> What is expected:
Reproduce the following records verbatim, line for line, without altering any character.

> Excerpted data:

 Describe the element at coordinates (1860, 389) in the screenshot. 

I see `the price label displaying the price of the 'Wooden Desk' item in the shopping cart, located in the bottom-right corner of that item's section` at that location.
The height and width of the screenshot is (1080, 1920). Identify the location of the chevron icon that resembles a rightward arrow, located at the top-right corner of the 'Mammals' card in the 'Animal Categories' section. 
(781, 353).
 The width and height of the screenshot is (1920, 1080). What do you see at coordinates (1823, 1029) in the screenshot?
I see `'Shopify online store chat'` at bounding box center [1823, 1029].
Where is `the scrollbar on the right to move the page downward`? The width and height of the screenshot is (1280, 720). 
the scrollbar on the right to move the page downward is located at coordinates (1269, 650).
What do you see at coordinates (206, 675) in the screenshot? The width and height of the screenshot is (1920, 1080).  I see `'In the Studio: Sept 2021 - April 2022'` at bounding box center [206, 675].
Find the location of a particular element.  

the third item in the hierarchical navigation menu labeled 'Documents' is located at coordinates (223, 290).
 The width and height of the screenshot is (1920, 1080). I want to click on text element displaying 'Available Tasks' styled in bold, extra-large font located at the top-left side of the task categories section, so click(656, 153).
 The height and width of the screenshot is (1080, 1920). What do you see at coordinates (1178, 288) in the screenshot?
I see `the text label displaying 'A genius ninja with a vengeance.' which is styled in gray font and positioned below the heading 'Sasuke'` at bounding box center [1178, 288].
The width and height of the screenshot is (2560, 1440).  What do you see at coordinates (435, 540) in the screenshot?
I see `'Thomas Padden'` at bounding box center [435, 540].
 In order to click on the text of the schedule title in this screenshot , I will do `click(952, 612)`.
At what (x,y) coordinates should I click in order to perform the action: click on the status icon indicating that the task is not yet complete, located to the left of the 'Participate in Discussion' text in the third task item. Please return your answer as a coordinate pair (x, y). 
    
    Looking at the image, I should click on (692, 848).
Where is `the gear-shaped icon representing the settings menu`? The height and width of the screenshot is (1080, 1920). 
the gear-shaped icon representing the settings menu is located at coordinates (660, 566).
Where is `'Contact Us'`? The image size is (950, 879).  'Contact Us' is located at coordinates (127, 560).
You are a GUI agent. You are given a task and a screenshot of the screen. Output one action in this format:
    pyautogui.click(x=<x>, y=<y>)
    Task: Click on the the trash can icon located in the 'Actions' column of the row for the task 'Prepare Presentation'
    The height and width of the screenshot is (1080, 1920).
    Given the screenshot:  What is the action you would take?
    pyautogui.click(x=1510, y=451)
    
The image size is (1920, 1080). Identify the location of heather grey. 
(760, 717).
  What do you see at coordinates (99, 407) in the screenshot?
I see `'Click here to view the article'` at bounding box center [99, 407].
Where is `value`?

> Written response:
 Describe the element at coordinates (1860, 389) in the screenshot. 

I see `the price label displaying the price of the 'Wooden Desk' item in the shopping cart, located in the bottom-right corner of that item's section` at that location.
The height and width of the screenshot is (1080, 1920). Identify the location of the chevron icon that resembles a rightward arrow, located at the top-right corner of the 'Mammals' card in the 'Animal Categories' section. 
(781, 353).
 The width and height of the screenshot is (1920, 1080). What do you see at coordinates (1823, 1029) in the screenshot?
I see `'Shopify online store chat'` at bounding box center [1823, 1029].
Where is `the scrollbar on the right to move the page downward`? The width and height of the screenshot is (1280, 720). 
the scrollbar on the right to move the page downward is located at coordinates (1269, 650).
What do you see at coordinates (206, 675) in the screenshot? The width and height of the screenshot is (1920, 1080).  I see `'In the Studio: Sept 2021 - April 2022'` at bounding box center [206, 675].
Find the location of a particular element.  

the third item in the hierarchical navigation menu labeled 'Documents' is located at coordinates (223, 290).
 The width and height of the screenshot is (1920, 1080). I want to click on text element displaying 'Available Tasks' styled in bold, extra-large font located at the top-left side of the task categories section, so click(656, 153).
 The height and width of the screenshot is (1080, 1920). What do you see at coordinates (1178, 288) in the screenshot?
I see `the text label displaying 'A genius ninja with a vengeance.' which is styled in gray font and positioned below the heading 'Sasuke'` at bounding box center [1178, 288].
The width and height of the screenshot is (2560, 1440).  What do you see at coordinates (435, 540) in the screenshot?
I see `'Thomas Padden'` at bounding box center [435, 540].
 In order to click on the text of the schedule title in this screenshot , I will do `click(952, 612)`.
At what (x,y) coordinates should I click in order to perform the action: click on the status icon indicating that the task is not yet complete, located to the left of the 'Participate in Discussion' text in the third task item. Please return your answer as a coordinate pair (x, y). 
    
    Looking at the image, I should click on (692, 848).
Where is `the gear-shaped icon representing the settings menu`? The height and width of the screenshot is (1080, 1920). 
the gear-shaped icon representing the settings menu is located at coordinates (660, 566).
Where is `'Contact Us'`? The image size is (950, 879).  'Contact Us' is located at coordinates (127, 560).
You are a GUI agent. You are given a task and a screenshot of the screen. Output one action in this format:
    pyautogui.click(x=<x>, y=<y>)
    Task: Click on the the trash can icon located in the 'Actions' column of the row for the task 'Prepare Presentation'
    The height and width of the screenshot is (1080, 1920).
    Given the screenshot:  What is the action you would take?
    pyautogui.click(x=1510, y=451)
    
The image size is (1920, 1080). Identify the location of heather grey. 
(760, 717).
  What do you see at coordinates (99, 407) in the screenshot?
I see `'Click here to view the article'` at bounding box center [99, 407].
Where is `value`?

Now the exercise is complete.